When part of Norfolk's Seahenge goes on loan to the British Museum, thousands more will marvel at its mystery. But as fresh debate over the timber circle begins, Chris Bishop wonders if we will ever know its purpose.
Footsteps from the long lost past fade into the mists of time on a windswept beach.
More than 4,000 years ago, ancient people built oak circles on the shore at Holme next Sea.
But almost 25 years since the timbers and other fragments of our ancestors' lives were revealed by the shifting sands, our tap of knowledge has long since run dry.
We know when, but we don't now why. And will we ever have enough pieces of the puzzle to crack the enigma that is Seahenge?
Storms lash the remote beach beyond the dunes at Holme, near Hunstanton, when the winter gales blow in from the north.
Late in 1998, the tide carried away tonnes of sand, revealing underlying peat. Fickle beaches come and go along Norfolk's brittle coastline.
But the black beds that lay under sheets of sand had stood their ground for thousands of years, guarding even older secrets.
The tips of a timber circle could be seen at low tide, surrounding an upturned tree stump with its roots pointing skywards.
Controversy engulfed the beach the following year, after scientists decided to excavate the relic to study it.
Villagers and druids wanted the circle to be left in place, for fear digging it up would destroy its ancient magic.
Protestors sat on the central stump in a last-ditch bid to stop the spades. But their cries and songs could not stand in the way of science.
Archaeology won the day. The timbers were carted away to be studied and eventually preserved for posterity, before going on display at King's Lynn Museum.
The circle was built in the spring or early summer of 2049BC. Its posts bore the marks of more than 50 different axes.
That showed more people owned axes and that society was more organised than had previously been believed in the early Bronze Age.
What the science didn't show was why a community would join forces to build the circle.
Fast forward 4,000 years and we know who invented the wheel, the aeroplane, the telephone or the internet.
Yet the origins of the earliest technologies of them all are as mysterious as Seahenge.
Thousands of years ago, people lit fires for warmth, to cook over or to drive away hostile animals.
Then someone noticed a liquid that came from certain types of rocks that could be poured.
And so metal would go on to forge civilisation, bringing tools, weapons and riches.
Seahenge came in the early Bronze Age, after the discovery that mixing two metals together made a much stronger axe head.
Yet it existed in a landscape where thought and language were so far removed from our own that they might as well have come from another world.
We might never be able to understand the beliefs of our forbears or the words they used to express them and pass them down through the generations.
There were no hieroglyphics or runes carved on the timbers of Seahenge.
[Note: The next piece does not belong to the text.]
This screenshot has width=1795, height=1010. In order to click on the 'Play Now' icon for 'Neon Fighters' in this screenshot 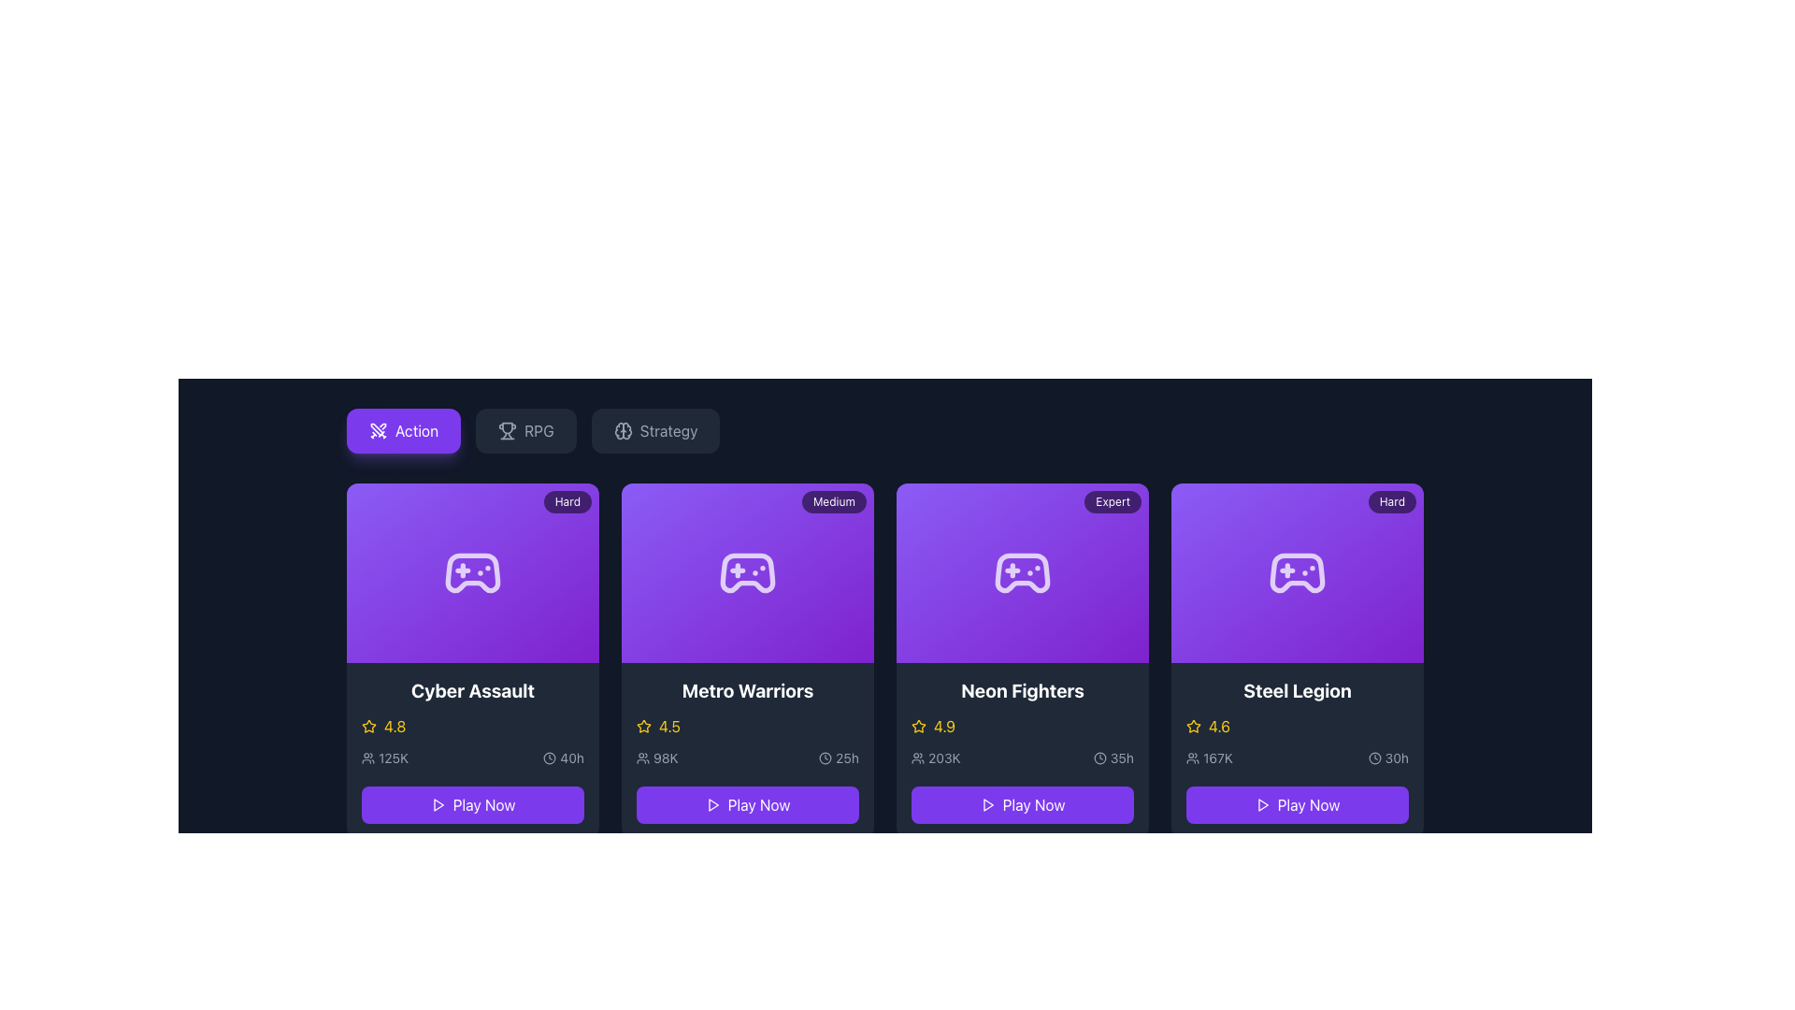, I will do `click(986, 803)`.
No recipes for forging axe heads, or insight into who or what they might have worshipped have ever been found.
This is why we may never, ever get it. One theory has it that the timber circle may have been built as a site for so-called sky burial, where an important person's corpse might have been placed on the central stump to be carried away into the heavens by carrion eating birds.
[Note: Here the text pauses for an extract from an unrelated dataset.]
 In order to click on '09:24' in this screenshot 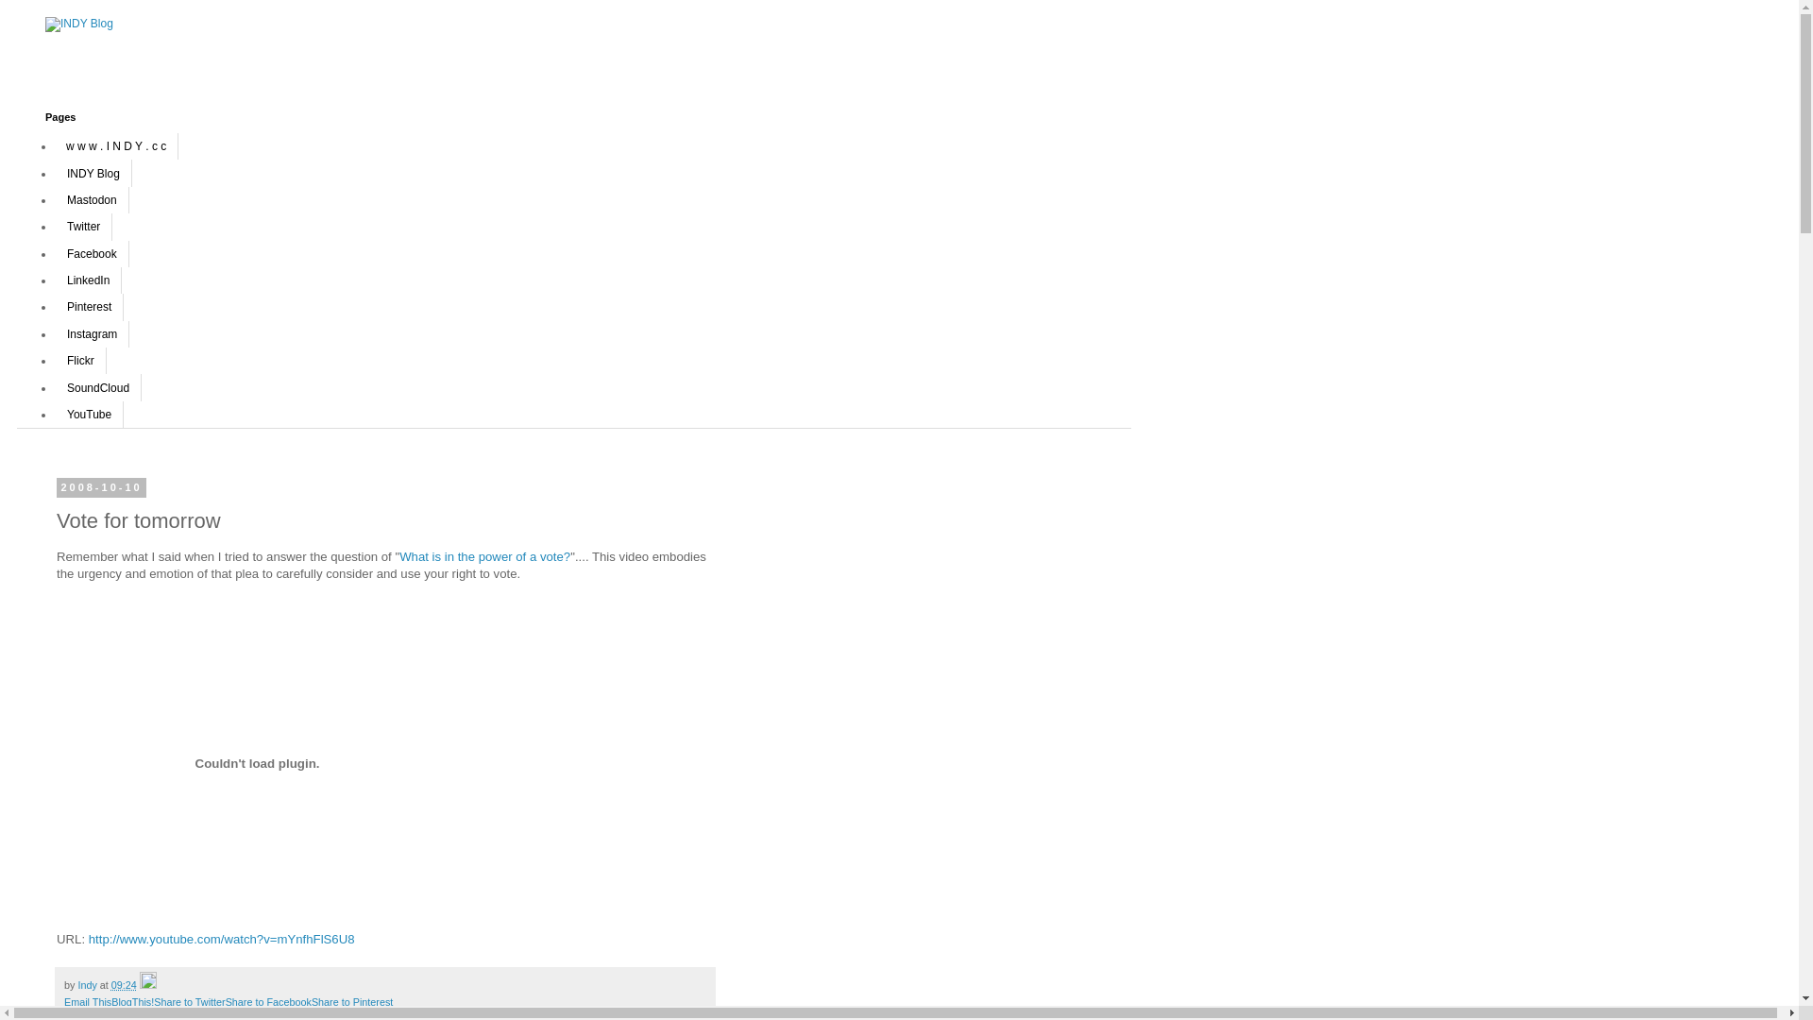, I will do `click(110, 983)`.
Seahenge isn't really a henge at all - at least not in the same sense as Stonehenge, which stands on the western side of the country on Salisbury Plain and pre-dates it by a few centuries.
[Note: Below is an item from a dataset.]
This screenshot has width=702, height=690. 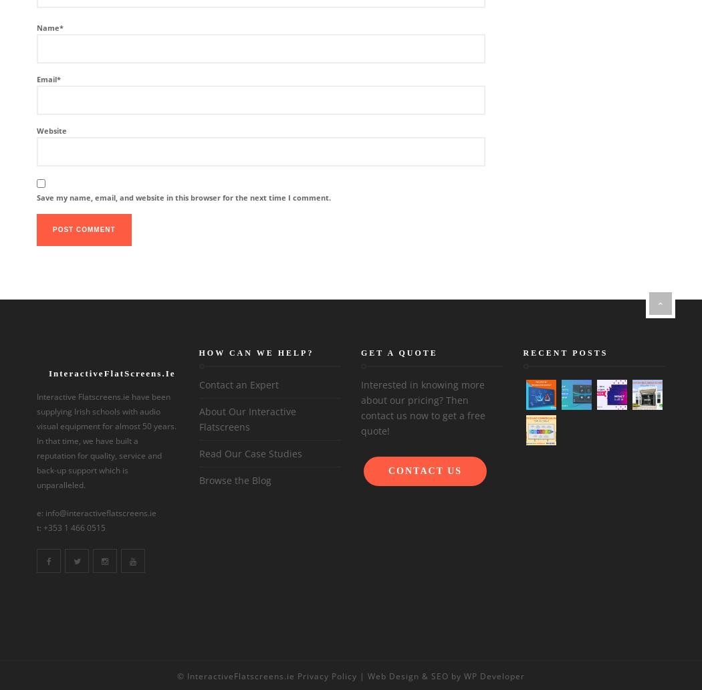 What do you see at coordinates (246, 419) in the screenshot?
I see `'About Our Interactive Flatscreens'` at bounding box center [246, 419].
The name was actually first coined by two EDP journalists, not by archaeologists, amid a lively debate in the office over what to call it.
But Seahenge may have had other links to the ritualised landscape of ancient Wessex, with its great stone circles and barrows or burial mounds.
I say may, because we will never now know for certain what links it may have had to a culture so far removed from ours.
For the remains of the so-called Holme 2 - a second, larger circle which emerged alongside Seahenge, were never explored or excavated before they were claimed by the sea.
The prevailing theory was that this could have been the remains of a barrow, a burial mound where two central logs formed a bier.
Its posts were inter-twined by thinner branches and there appeared to be concentric circles.
Scientists said it was built at the same time, after dating its timbers. So the two must certainly have been connected and conceived for a common purpose.
Perhaps Seahenge was a memorial, built in tribute to whoever lay within the barrow. Perhaps it was something completely different, as yet beyond our comprehension.
Yet an opportunity to shine a light further into our ancient past was passed over when the powers that be decided not to order a second dig.
Over the next few winters, the second circle was lost to the tides. Other posts, perhaps the remains of an ancient walkway had also been seen.
Out in the nearby North Sea, the remains of Doggerland - a once rich landscape which connected us to northern Europe - lie under the waves.
Flooded by rising sea levels around 4,000 years before the Seahenge timbers were felled, it may hold more clues to how we evolved as the ancients turned from being hunter gatherers to farmers who settled the land and began to adapt it to their needs.
Seahenge was found on the modern-day foreshore, where the land meets the sea. It may always stand between where what little we know of our ancient past meets wonders we may never understand.